I'm reading along in Horowitz's "The Art of Electronics" and he states that a center-tapped full wave rectifier is inefficient and will require a larger transformer than a full-wave bridge rectifier.
Yet I see center-tapped full wave rectifiers in many tube amp power supplies. What gives?
It looks like you get more volts from the center-tapped arrangement — I'm guessing with corresponding less current? So is it a means to get higher voltage from a given transformer?
Yet I see center-tapped full wave rectifiers in many tube amp power supplies. What gives?
It looks like you get more volts from the center-tapped arrangement — I'm guessing with corresponding less current? So is it a means to get higher voltage from a given transformer?
said another way, for a given size of traffo, more power is available for FWB, the Audio Handbook by National SEmiconductors circa 1980 puts it at 30% more...
if you are getting off the shelf traffos from the ussual vendors, there is nothing much you can do...
for new designs, a fwb is better, traffos are easier to wind, insulation requirements not so stringent....
here is a good read.... powersupplies
if you are getting off the shelf traffos from the ussual vendors, there is nothing much you can do...
for new designs, a fwb is better, traffos are easier to wind, insulation requirements not so stringent....
here is a good read.... powersupplies
The forward drop in vacuum rectifiers is substantial. For example, it's a whopping 67 V. at the rated 250 mA. draw in a 5R4. As a doubled vacuum rectifier forward drop, which is the price of employing a bridge, is unacceptable, FWCT topology was "the only game in town".
A number of members, including yours truly, employ hybrid bridge rectifiers.
The quick answer is tube rectifiers, most of which are common-cathode, suited only to the FWCT circuit.
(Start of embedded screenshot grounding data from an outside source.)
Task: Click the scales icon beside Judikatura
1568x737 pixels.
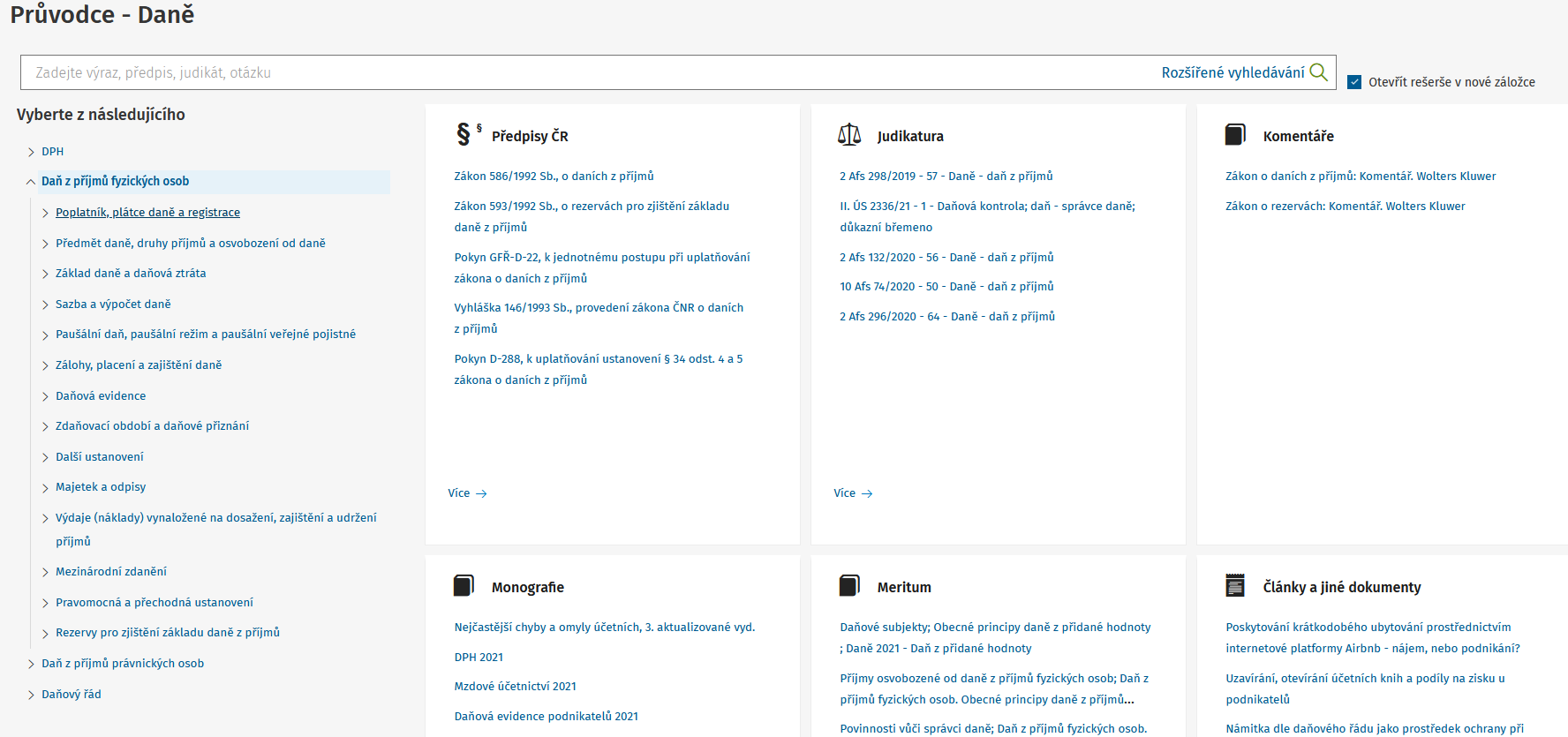Action: pos(848,135)
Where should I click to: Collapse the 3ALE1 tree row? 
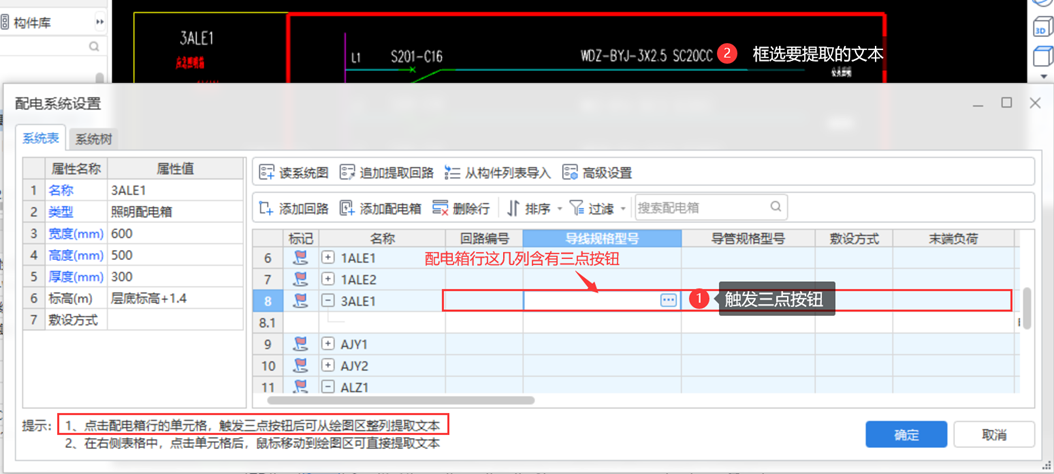pos(328,301)
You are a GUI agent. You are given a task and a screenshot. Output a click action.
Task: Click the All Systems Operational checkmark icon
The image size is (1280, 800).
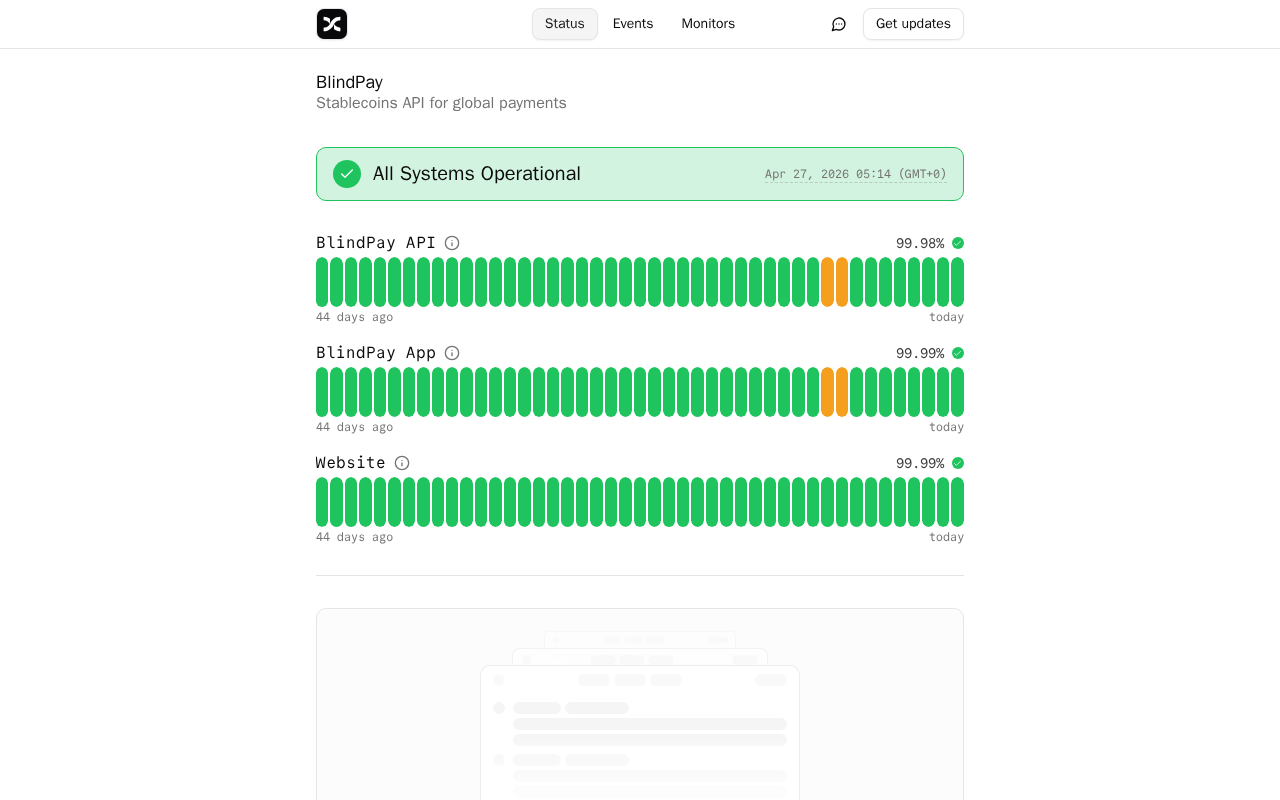(x=347, y=174)
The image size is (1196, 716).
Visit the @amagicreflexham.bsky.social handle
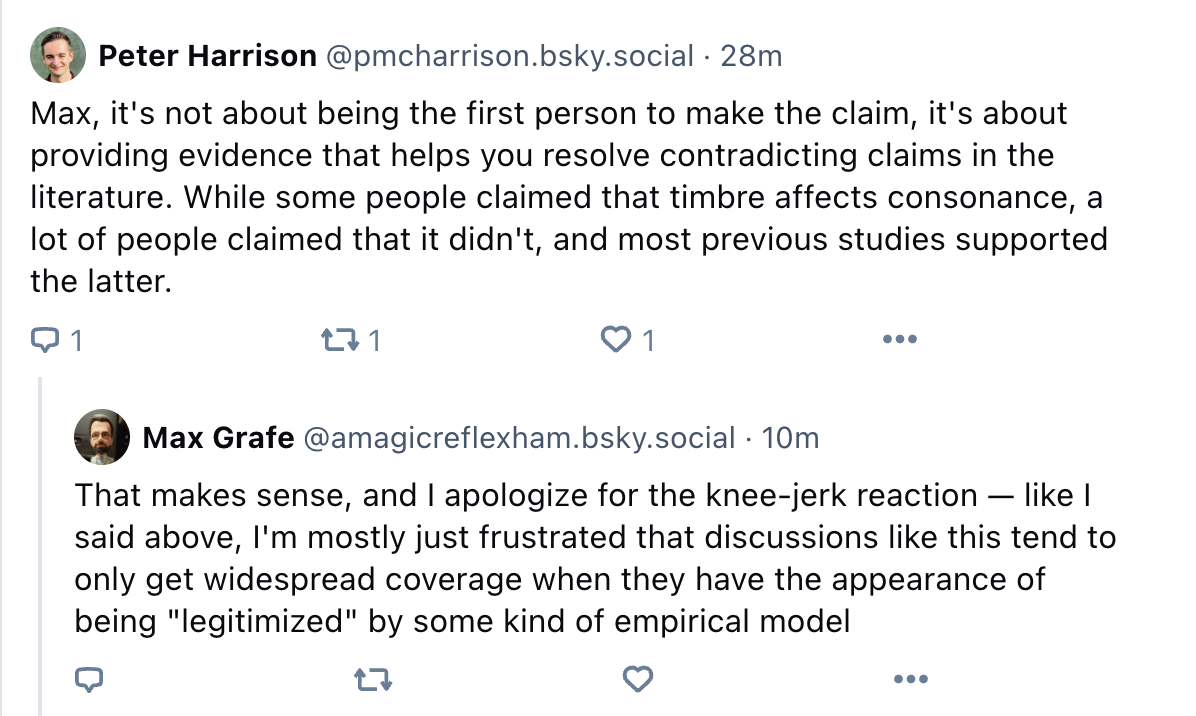tap(519, 438)
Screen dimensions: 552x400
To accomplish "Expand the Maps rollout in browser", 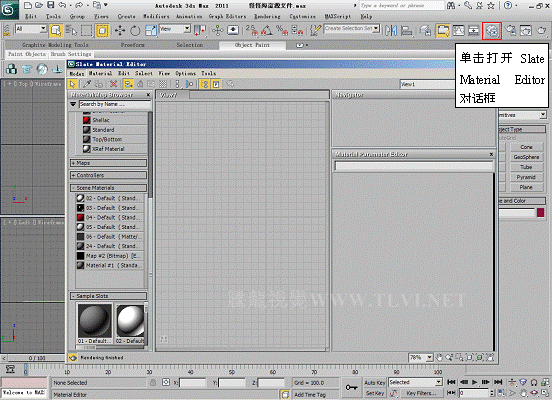I will pyautogui.click(x=108, y=163).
If you used a full-wave bridge, at a minimum you'd need an additional rectifier tube with two separate cathodes. So you'd get better utilization of the transformer but lose another 30V or so in voltage drop in the second rectifier, plus the additional heater power. So the transformer won't be 30% smaller, maybe 10% by the time you're done...
For VERY low voltage, high current power supplies, a FWCT will have the advantage due to one less diode drop.
FWB or doubler makes the best use of a transformer, they're essentially equal except that the input caps in the doubler have to carry more ripple current.
For VERY low voltage, high current power supplies, a FWCT will have the advantage due to one less diode drop.
FWB or doubler makes the best use of a transformer, they're essentially equal except that the input caps in the doubler have to carry more ripple current.
Thanks for the response. I'll have to look into hybrid bridge rectifiers....
But see amps with diodes and still use center-tapped full-wave. I don't get that.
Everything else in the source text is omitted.